По спине Рэйчел пробежал холодок. Она сидела в темной комнате и боялась шелохнуться. Анжела была здоровой, физически сильной женщиной — следы ее рук до сих пор оставались на шее Рэйчел, как и боль, причиненная этими руками. Она не могла умереть ни с того, ни с сего. Может, она покончила с собой после того, как Рэйчел совершила дурацкий поступок, выпустив ее из комнаты?

А, может, Анжелу убил кто-то другой, наказав за то, что она причинила вред Рэйчел? Или, наоборот, за то, что ее попытка не увенчалась успехом? Боже, кажется, она сама начинает сходить с ума, как бедная Анжела. Ну что за безумные мысли, безумные страхи лезут к ней в голову? И вообще, что здесь творится, черт побери? За всем этим океаном счастливых, улыбающихся лиц притаилась смерть, а Рэйчел даже не знала, кому можно верить. Кто заманил ее сюда с помощью письма, где говорилось об убийстве? Если его написала Анжела, то Рэйчел стала жертвой безумного бреда сумасшедшей, она только зря потеряла время, приехав в Санта Долорес с благородной миссией отомстить злодеям. Кроме того, ее жизни угрожала серьезная опасность.

Конечно, не со стороны завистного неудачника Кальвина. Люк Берделл — вот кто представлял реальную угрозу.

Ее снова охватил озноб, хотя в комнате было тепло. Ей нечего бояться, напомнила себе Рэйчел. Люк не может причинить ей вреда. Он не может заставить ее поверить в свою дурацкую религию — она хороша лишь для экзальтированных клерков, уставших от деловой суматохи Уолл-Стрит. Он отобрал у нее и мать, и деньги, а она все-таки выжила. Конечно, разозлилась, как сто чертей, но несмотря ни на что — выжила. И он был не властен над ее телом. Люк дал обет воздержания, а она вообще не нуждалась в сексе. Вобщем, из них двоих получилась идеальная парочка, усмехнулась Рэйчел.

Нужно запастись терпением.
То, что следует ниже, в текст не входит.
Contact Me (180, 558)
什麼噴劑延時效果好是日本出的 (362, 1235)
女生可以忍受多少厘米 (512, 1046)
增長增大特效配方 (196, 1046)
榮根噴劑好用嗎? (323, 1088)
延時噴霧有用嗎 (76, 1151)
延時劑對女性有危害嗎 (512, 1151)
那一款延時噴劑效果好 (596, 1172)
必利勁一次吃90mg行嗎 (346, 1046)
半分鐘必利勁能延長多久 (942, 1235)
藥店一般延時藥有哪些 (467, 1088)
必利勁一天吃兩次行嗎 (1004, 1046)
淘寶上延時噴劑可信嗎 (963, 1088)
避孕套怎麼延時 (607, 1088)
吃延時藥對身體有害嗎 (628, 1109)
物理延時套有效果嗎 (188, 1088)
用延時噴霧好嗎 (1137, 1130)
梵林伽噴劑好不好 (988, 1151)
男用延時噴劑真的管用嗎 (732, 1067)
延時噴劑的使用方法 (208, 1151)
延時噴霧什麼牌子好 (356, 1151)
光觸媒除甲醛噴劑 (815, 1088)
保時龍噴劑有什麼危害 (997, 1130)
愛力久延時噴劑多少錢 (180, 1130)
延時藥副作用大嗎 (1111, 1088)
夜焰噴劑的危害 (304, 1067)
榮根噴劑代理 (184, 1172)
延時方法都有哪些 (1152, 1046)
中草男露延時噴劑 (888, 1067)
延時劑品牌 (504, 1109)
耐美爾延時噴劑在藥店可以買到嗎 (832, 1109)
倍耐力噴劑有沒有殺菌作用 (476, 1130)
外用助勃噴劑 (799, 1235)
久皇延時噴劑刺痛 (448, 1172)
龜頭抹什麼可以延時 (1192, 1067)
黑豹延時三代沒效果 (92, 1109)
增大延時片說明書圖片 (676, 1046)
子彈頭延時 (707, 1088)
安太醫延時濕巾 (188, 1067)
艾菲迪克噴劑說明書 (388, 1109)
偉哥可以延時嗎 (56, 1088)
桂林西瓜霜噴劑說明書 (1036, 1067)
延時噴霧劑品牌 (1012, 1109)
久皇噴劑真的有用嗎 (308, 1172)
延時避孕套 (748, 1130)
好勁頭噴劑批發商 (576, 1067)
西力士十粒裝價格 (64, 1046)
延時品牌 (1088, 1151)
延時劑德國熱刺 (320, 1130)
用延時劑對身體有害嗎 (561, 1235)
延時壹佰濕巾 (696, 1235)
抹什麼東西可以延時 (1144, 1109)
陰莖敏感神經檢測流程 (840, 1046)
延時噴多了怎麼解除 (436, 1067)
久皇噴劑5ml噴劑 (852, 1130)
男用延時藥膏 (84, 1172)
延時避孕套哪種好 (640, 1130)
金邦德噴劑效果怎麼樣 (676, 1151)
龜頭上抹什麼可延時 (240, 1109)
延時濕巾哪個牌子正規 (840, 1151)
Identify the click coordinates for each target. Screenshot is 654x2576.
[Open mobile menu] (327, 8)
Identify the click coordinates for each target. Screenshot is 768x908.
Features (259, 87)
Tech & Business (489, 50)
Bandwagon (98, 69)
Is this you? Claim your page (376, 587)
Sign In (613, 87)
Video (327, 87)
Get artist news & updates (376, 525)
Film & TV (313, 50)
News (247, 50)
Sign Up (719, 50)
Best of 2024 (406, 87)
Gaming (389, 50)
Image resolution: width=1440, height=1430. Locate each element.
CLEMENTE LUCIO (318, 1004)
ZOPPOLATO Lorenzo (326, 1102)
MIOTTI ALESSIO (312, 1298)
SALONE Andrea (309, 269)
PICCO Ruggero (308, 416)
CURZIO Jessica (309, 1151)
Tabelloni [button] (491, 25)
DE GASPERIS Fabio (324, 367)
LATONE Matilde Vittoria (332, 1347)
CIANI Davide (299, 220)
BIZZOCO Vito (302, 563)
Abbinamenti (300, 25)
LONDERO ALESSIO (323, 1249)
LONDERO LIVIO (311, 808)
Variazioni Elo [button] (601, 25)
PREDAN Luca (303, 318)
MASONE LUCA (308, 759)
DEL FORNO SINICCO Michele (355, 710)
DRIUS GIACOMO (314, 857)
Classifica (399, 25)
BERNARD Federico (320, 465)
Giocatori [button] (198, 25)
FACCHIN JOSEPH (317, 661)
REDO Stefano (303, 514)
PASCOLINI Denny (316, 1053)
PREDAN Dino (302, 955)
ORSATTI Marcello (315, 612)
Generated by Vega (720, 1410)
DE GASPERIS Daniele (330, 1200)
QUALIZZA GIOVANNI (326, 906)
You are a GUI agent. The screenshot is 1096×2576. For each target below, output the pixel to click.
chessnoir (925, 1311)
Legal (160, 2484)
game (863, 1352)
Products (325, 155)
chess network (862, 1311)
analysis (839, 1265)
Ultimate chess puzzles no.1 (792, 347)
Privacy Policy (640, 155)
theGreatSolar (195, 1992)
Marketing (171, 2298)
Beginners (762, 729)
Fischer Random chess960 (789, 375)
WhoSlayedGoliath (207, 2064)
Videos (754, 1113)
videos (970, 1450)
Она пробудет здесь еще несколько дней, чтобы найти того, кто написал злополучное письмо. Если за это время она не встретит никого, кроме сияющих от счастья Людей Люка, — что ж, тогда она сдастся. Может, это нужно было сделать давным-давно. Махнуть рукой на борьбу, распрощаться с законным наследством. И забыть о матери, которой у нее и так никогда не было.

Она бросила взгляд на часы. Они показывали пять часов вечера, время, когда должно было состояться второе занятие из курса ознакомления с путями Людей Люка. Она отстала на один день, но Рэйчел почему-то казалось, что она многое узнала об этих путях Люка вчера вечером, когда лежала в громадной дымной комнате, слушая звуки флейты и вторящие им песнопения. И еще там был Люк, сидевший ближе, чем следовало. Эх, если бы ей удалось припомнить хоть что-нибудь еще!

Но ведь она может спросить Люка. Скорее всего, он промолчит или улыбнется своей кроткой улыбкой, которая вызывала у Рэйчел желание хорошенько врезать ему по зубам. За всю свою жизнь она не ударила ни одной живой души. Ударить — означало к кому-то прикоснуться, и ради чего? Нет, овчинка определенно не стоила выделки.

Вот если бы они оказались наедине, возможно, тогда Люк сболтнул бы что-нибудь лишнее. С ней он вел себя по-другому, от сдержанного спокойствия, которым он одаривал свою паству, не оставалось и следа. Рэйчел собиралась воспользоваться этим различием в полной мере. Нужно было заставить его оступиться. И тогда она дала бы проходимцу хорошего пинка, пускай катится прямо в пропасть!